Copy the material below line for line, leaving out the pictures.

------------------------------------

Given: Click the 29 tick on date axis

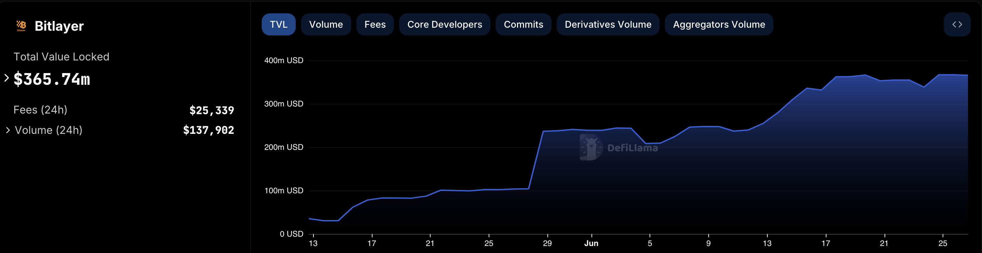Looking at the screenshot, I should point(547,243).
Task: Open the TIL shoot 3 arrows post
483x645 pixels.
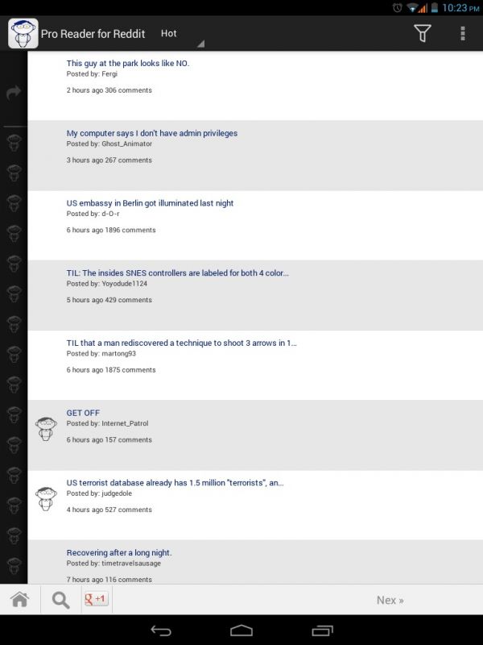Action: tap(182, 343)
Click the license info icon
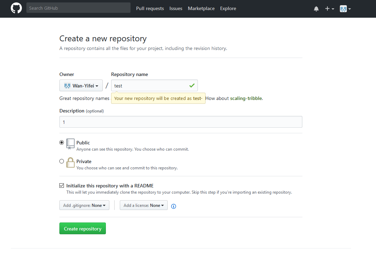The width and height of the screenshot is (376, 253). pos(174,206)
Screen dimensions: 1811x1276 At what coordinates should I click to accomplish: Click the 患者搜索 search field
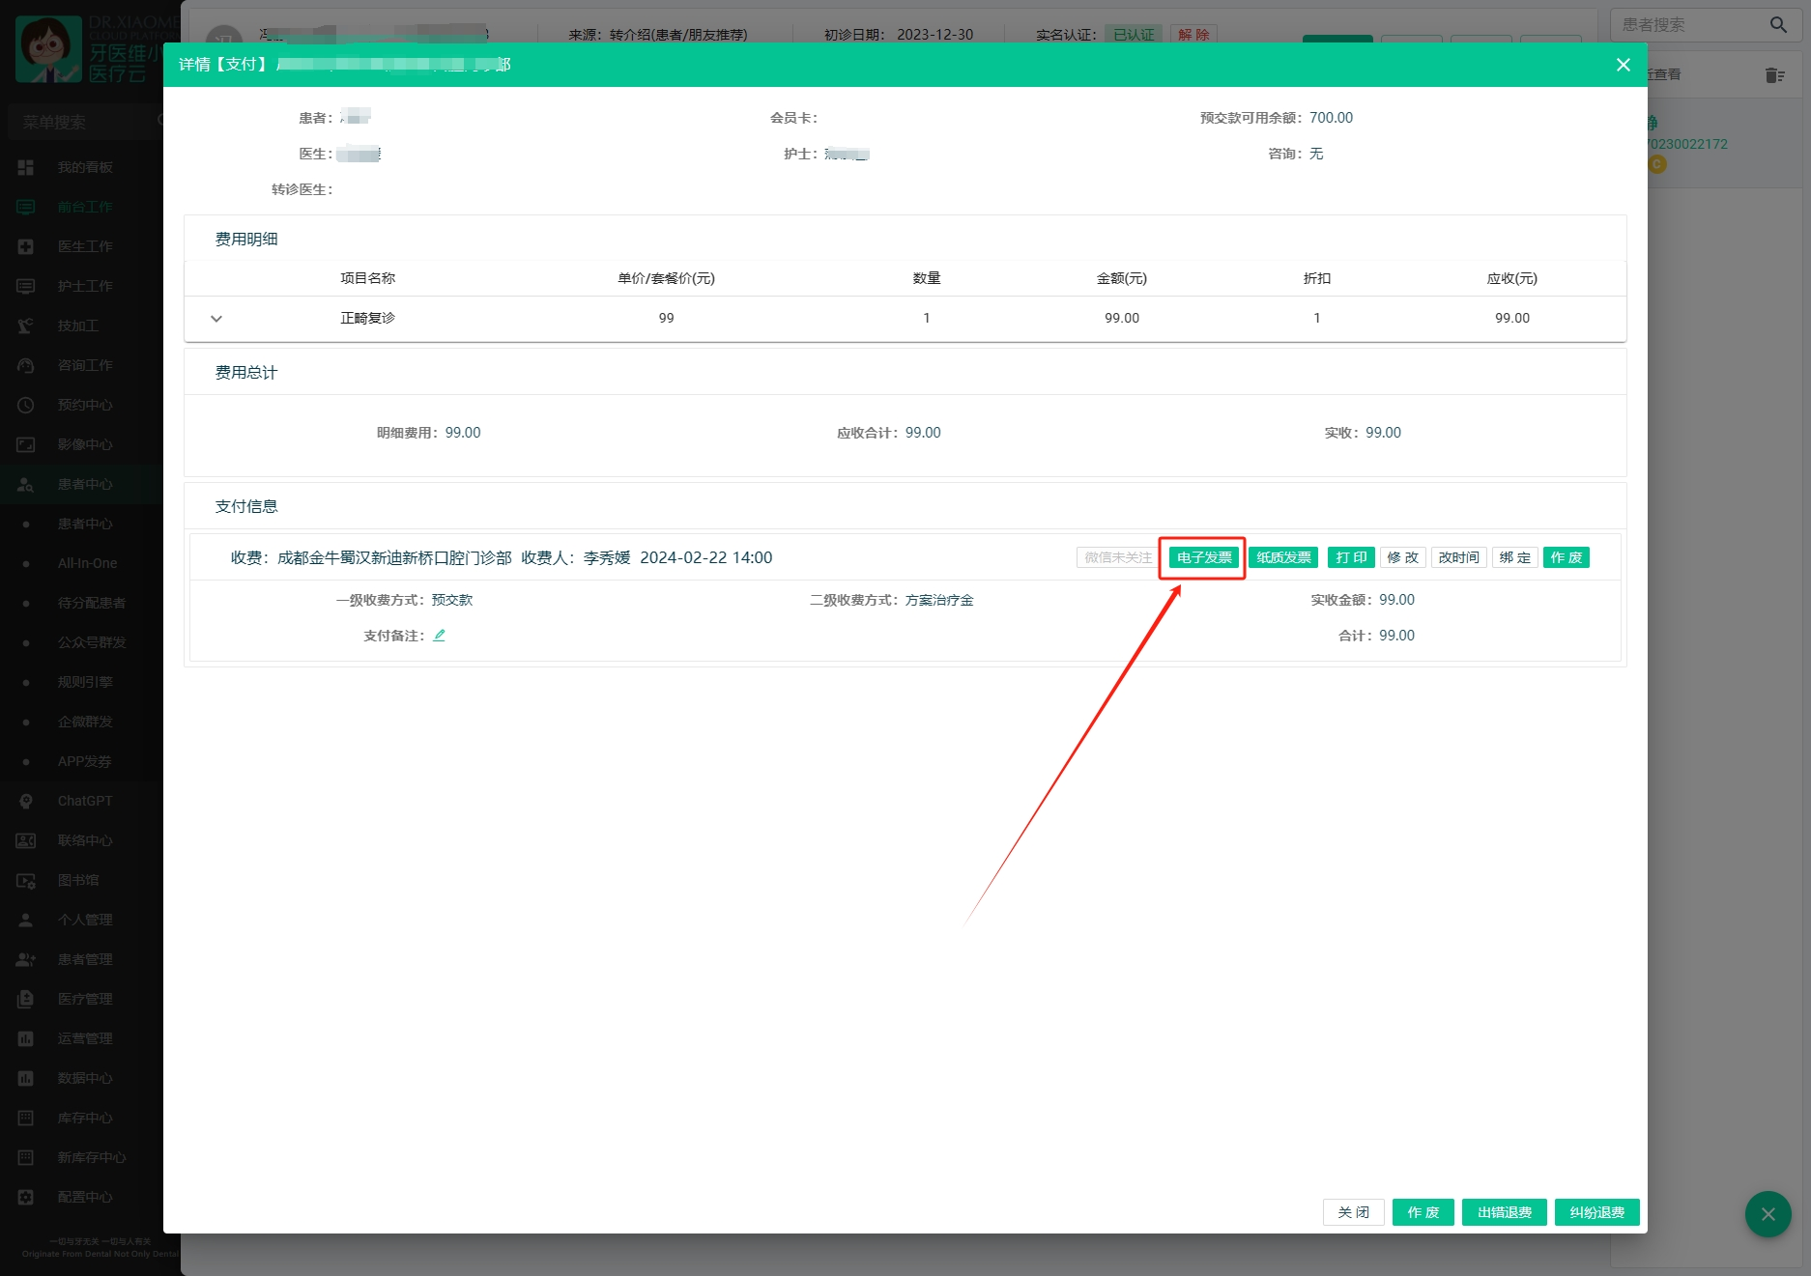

------------------------------------

> The output:
Given: Click the 29 tick on date axis

Looking at the screenshot, I should point(547,243).
Task: Open the TIL shoot 3 arrows post
483x645 pixels.
Action: tap(182, 343)
Click the license info icon
The width and height of the screenshot is (376, 253). pos(174,206)
Screen dimensions: 1811x1276 At what coordinates should I click to accomplish: Click the 患者搜索 search field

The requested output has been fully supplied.